Cette participation était demandée de longue date par les chaînes de télévision françaises telles que TF1, France Télévisions, M6 et Canal+. Elles financent déjà des films et des séries produits en France et attendaient que les plateformes soient soumises à la même réglementation.
Le débat s’annonce tendu entre les chaînes et les plateformes
Si Netflix veut bien financer l’exception culturelle française, elle entend aussi bénéficier des mêmes droits que les autres acteurs de son marché, et notamment du soutien financier du CNC et du crédit d’impôts audiovisuel. Dans un document cité par Les Échos, le service de streaming s’indigne que « cette discrimination relative au financement des œuvres audiovisuelles indépendantes existe alors que les services étrangers acquittent la taxe sur la diffusion en vidéo physique et en ligne de contenus audiovisuels, qui alimente le fonds de soutien du CNC ».
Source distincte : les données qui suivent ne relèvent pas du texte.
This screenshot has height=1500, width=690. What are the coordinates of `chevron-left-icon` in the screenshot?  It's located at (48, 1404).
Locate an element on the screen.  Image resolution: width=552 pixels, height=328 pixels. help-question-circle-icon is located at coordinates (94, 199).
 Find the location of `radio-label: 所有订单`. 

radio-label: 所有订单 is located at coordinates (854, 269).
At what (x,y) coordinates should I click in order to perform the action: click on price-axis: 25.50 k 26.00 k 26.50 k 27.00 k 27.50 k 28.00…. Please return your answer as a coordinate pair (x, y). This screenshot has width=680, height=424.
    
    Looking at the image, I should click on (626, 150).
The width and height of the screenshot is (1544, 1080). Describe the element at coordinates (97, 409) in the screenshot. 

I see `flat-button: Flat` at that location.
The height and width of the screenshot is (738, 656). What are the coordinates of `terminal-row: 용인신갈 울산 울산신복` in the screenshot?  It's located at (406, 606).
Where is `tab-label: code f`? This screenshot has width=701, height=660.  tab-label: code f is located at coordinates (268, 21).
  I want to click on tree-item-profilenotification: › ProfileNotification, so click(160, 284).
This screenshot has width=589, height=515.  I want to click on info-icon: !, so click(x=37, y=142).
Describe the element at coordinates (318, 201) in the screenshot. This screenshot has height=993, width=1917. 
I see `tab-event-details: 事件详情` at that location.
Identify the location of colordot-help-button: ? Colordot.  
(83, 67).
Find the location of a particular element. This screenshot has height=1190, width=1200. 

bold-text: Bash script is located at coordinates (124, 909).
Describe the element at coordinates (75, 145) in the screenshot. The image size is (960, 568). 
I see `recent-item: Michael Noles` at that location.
Le débat s’annonce toutefois extrêmement tendu avec les grandes chaînes tricolores. Comme l’expliquent nos confrères, si davantage de productions sont subventionnées, le montant moyen de l’aide baisserait mécaniquement.
Dans cette lutte, les services de streaming bénéficient déjà du soutien d’organisations de producteurs audiovisuels qui ont adressé un courrier au CNC. Ils craignent en effet que sans aide publique, les plateformes « refusent d’appliquer leurs obligations à l’égard de la production indépendante ».
Le CNC ne semble quant à lui pas opposé à la demande de Netflix. Il refuse toutefois que la contribution de Netflix à la création française, effective à partir de juillet prochain, soit conditionnée à l’attribution des aides. Le quotidien économique évoque par ailleurs le point de vue du Conseil supérieur de l’audiovisuel qui estime que le système du CNC a « vocation à être progressivement étendu ».